17th March 2011
It says the sector is now worth US$400bn.
Philip Poole, global head of macro and investment strategy points out that inflation is already above the central bank's target rate in many emerging economies.
He is sceptical about many central banks' claims that this is due to temporary factors such as high food prices. He says the risk is that a supply side shock turns into self perpetuating inflation forcing a tightening of monetary policy.
But he says emerging markets face a conundrum, because if they raise rates when the Federal Reserve and other developed world central banks' rates are on hold, it will increase the interest rate differential.
Poole says this will mean emerging markets attract additional capital inflows from the lower yielding developed world.
"Additional inflation in emerging markets could be the end result of ultra loose policy in the developed world and currency intervention in emerging markets, exacerbated by food and energy-related inflation pressures and rapidly closing output gaps," he says.
However HSBC says that inflation linked bonds offer a hedge against this and are currently affordable.

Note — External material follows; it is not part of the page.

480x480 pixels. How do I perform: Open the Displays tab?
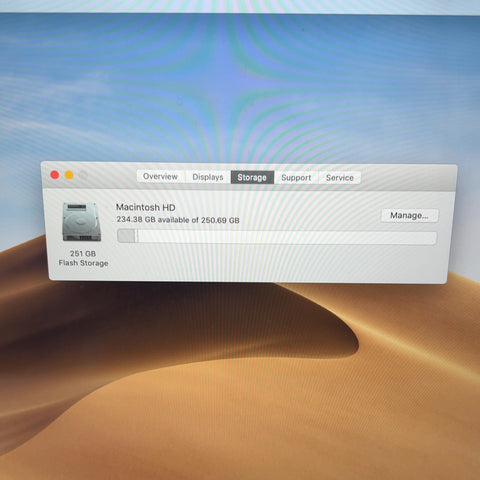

Jean-Charles Bertrand, chief investment officer, quantitative strategies says emerging market ILBs should always be considered part of an emerging market debt allocation in portfolios.
However, in the current economic climate, these present a particularly appealing investment opportunity.
Bertrand says a managed strategy approach is important because the magnitude of the acceleration of inflation varies between regions and countries, as inflation is dependent on a variety of factors such as each country's output gap, sensitivity to food and energy prices and the effects of expansionary monetary policy.